TASK DATA:
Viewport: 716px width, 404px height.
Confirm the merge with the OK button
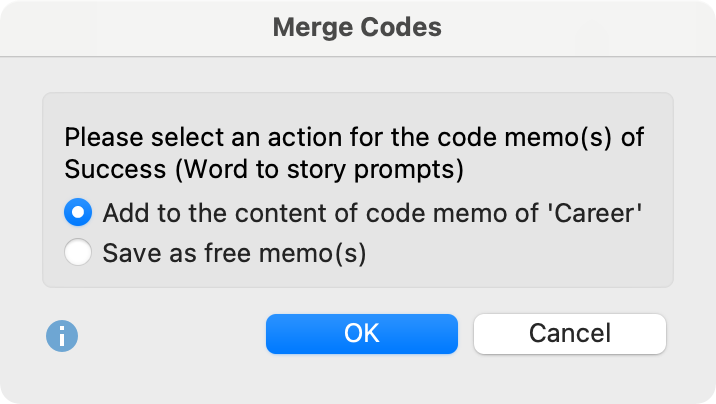tap(362, 334)
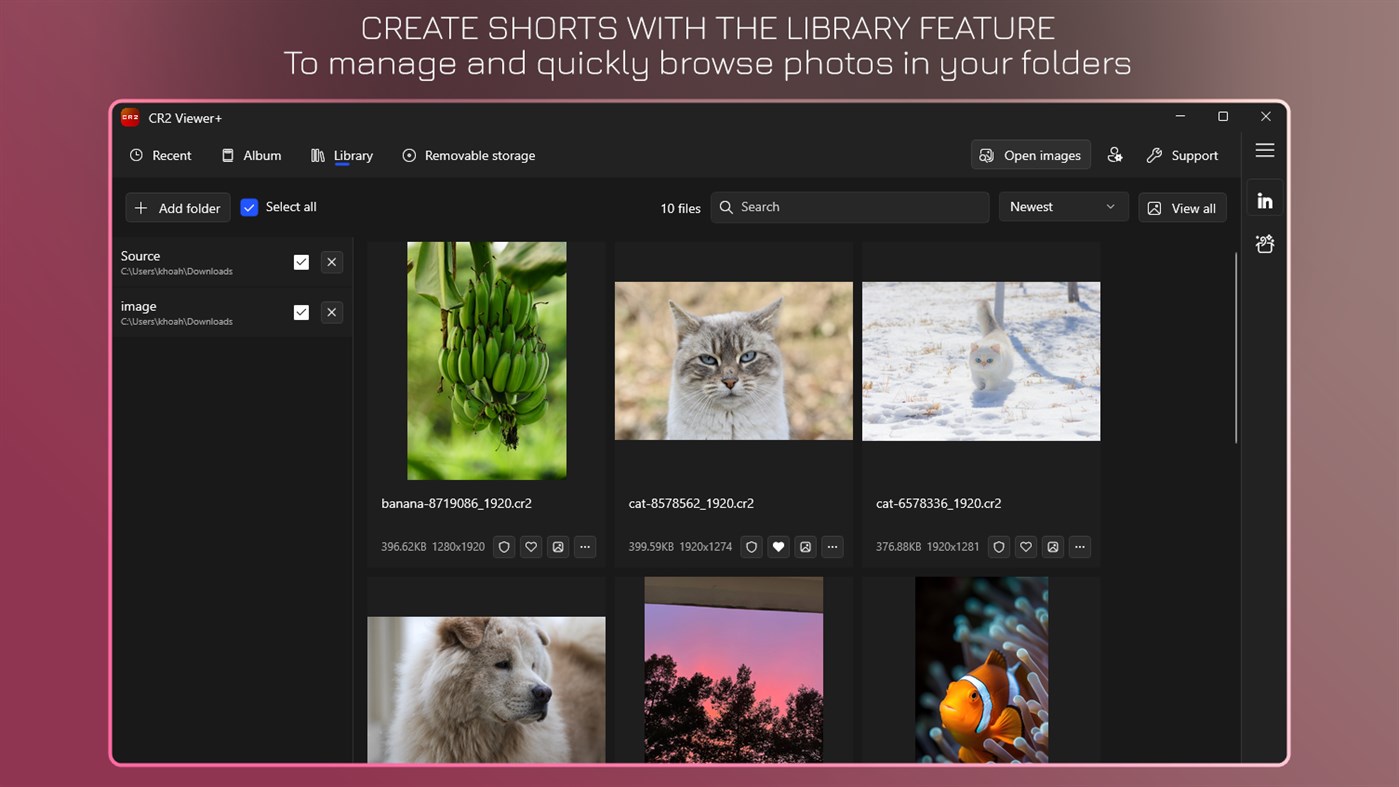1399x787 pixels.
Task: Open the Removable storage tab
Action: point(468,155)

PROBLEM TO WORK ON: Output each entry above word for word. The pictures stay out.

SOLUTION FOR THIS EXERCISE:
Viewport: 716px width, 404px height.
Confirm the merge with the OK button
tap(362, 334)
1399x787 pixels.
Task: Open the Removable storage tab
Action: point(468,155)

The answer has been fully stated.